I woke up from a dream. I'm crying some more again...
It was you and I and another move. This time around you were young again, 6 or 7 years old. It was a two storey house. Huge with many rooms in different sizes. I let you roam the place and you're excited about it. I tell you to pick your room. You can't decide from too many options. You end up deciding on one every day. I move things around for you as you make each new room your own. I bring your furniture in, decorate the room, clean it and dress it up. Only for you to decide on another one in the next morning, and we change all over again. I didn't seem to mind it, I was excited for your excitement and I played along.
At one point in the dream, Yasmina your friend joins us. We dedicate a room for her too. We're doing the same now for her, you two exchanged rooms at some point too.
You in particular were very giddy, goofy, and confident giving me instructions and orders, but she was timid and couldn't get herself to speak up. I told you to tell her to feel comfortable, that I would not harm her, that we did not need anything in return from her. That we do all of that in our home just because it feels nice. She eases into her new temporary environment, and I soon hear the sound of your pitter patter and talks and laughs from the distant rooms.
At one moment in the dream, there was a drain underneath her bed that flooded her room. She tries to hide that from us for fear of embarrassement. When we eventually find out, we get in there and try to solve the problem and help clean the mess. She's impressed at our team work, we work on it as though it wasn't even a problem but a regular routine of a sort. I tell you to pour the drain opener from another room, you do it then bring in gloves and plastic bags and we get on our hands and knees and removed all sorts of blocking mock and dirt from inside the drain. We assure her that we know it's not hers, we tell her it's not ours either and that we too are still new to the place.
I whisper to you to go and comfort her and explain to her how it was not her fault, telling her not to feel shameful, and how these things just happen sometimes, just because, and that we're personally totally OK, and used to, getting down and cleaning the residues of those before us, when it soils and invades our space.
Meanwhile, I finish cleaning, put things back to place, and I ask you two girls which rooms next.

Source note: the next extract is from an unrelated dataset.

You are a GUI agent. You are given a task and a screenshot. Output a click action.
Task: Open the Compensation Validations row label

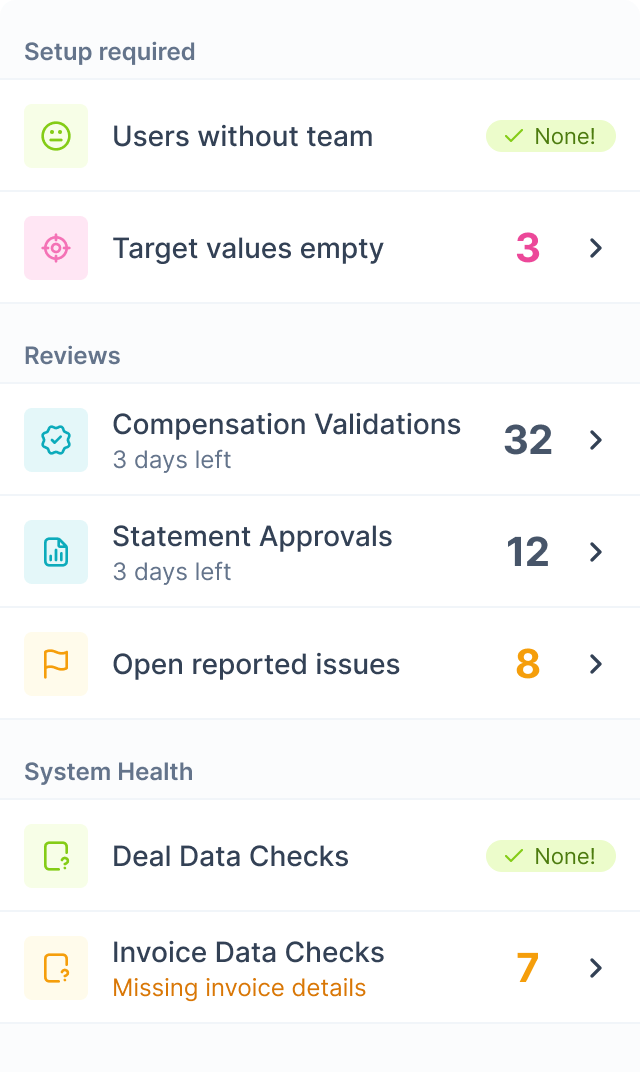click(286, 425)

You excitedly rush to the other rooms to make new choices, this time you're both deciding on which one of you will take the one with the "pinkier" wall.

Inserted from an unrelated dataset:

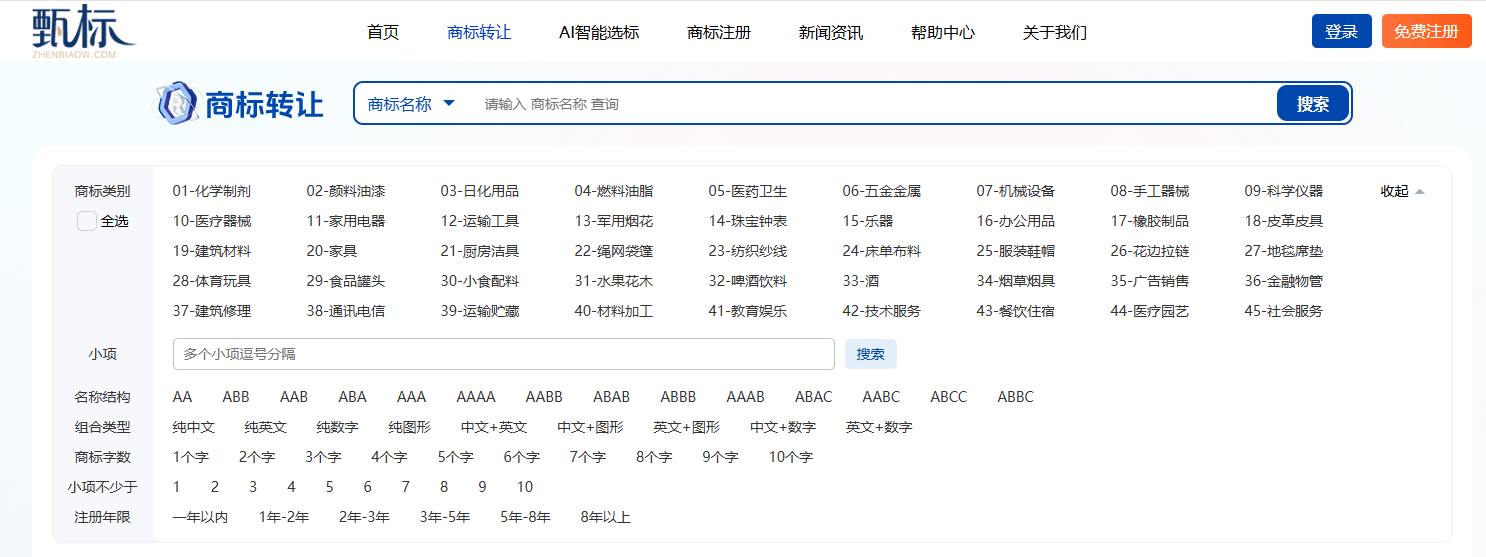Click the 登录 button
This screenshot has height=557, width=1486.
(1342, 31)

Yasmina's face and demeanor changes from anxious to relaxed, from confused to comfortable, from guarded to being totally at ease. I am soft and gentle and accommodating, but she still looks out for any cues of threat. She doesn't find any, but still struggles to remove the image of the monster they had her make of me when she was younger.
She eventually realizes that the big giant veiled woman in dark clothing and a deep voice is the guardian of the heart.

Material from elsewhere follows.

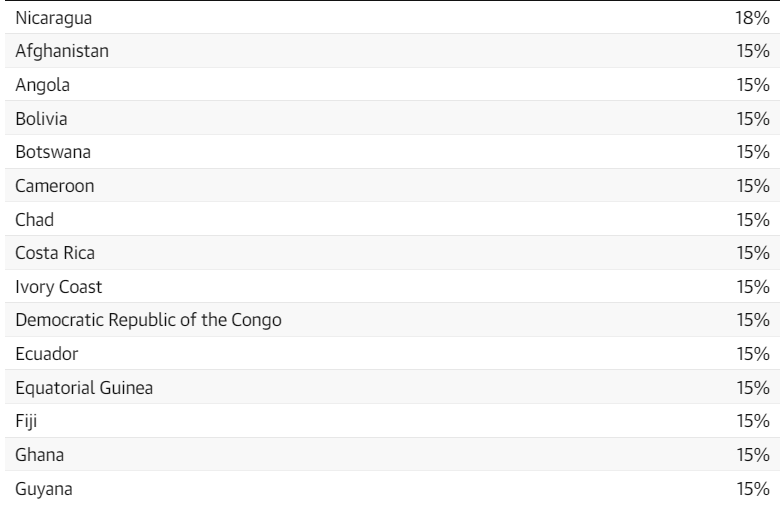The width and height of the screenshot is (783, 513).
Task: Click on Bolivia in the list
Action: (x=41, y=119)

She rejoices in the knowing that she's safe with us. Still peeking on me every now and then and checking what I'm up to, from mere curiosity and interest this time around, and not out of anxiety or fear.
....
Won't you tell Yasmina from me that I'm sorry about the tomato incident. It was never meant to be how her mother reacted to it. In fact, quite the opposite was intended. Loving and guiding only, not guilt tripping!!! Also tell her that the shame and guilt her mother made her feel was a projection of her own, and not Yasmina's, for she was totally innocent, merely a child doing normal children things. Also tell her that when she visits Lebanon again eventually, I owe her a huge box of cherry tomatoes to make it up for her, and for the laughs.
I love you both, boy how the years have passed!
Tell her I say hi, and you, you better take care of yourself, baby girl.
You'll always be my baby, and one day, you'll realize things too...
I'm not in a hurry, we have this long (and daunting) lifetime we're experiencing simultaneously - though I would've loved me an emergency exit option, but I'll also be content with just a break.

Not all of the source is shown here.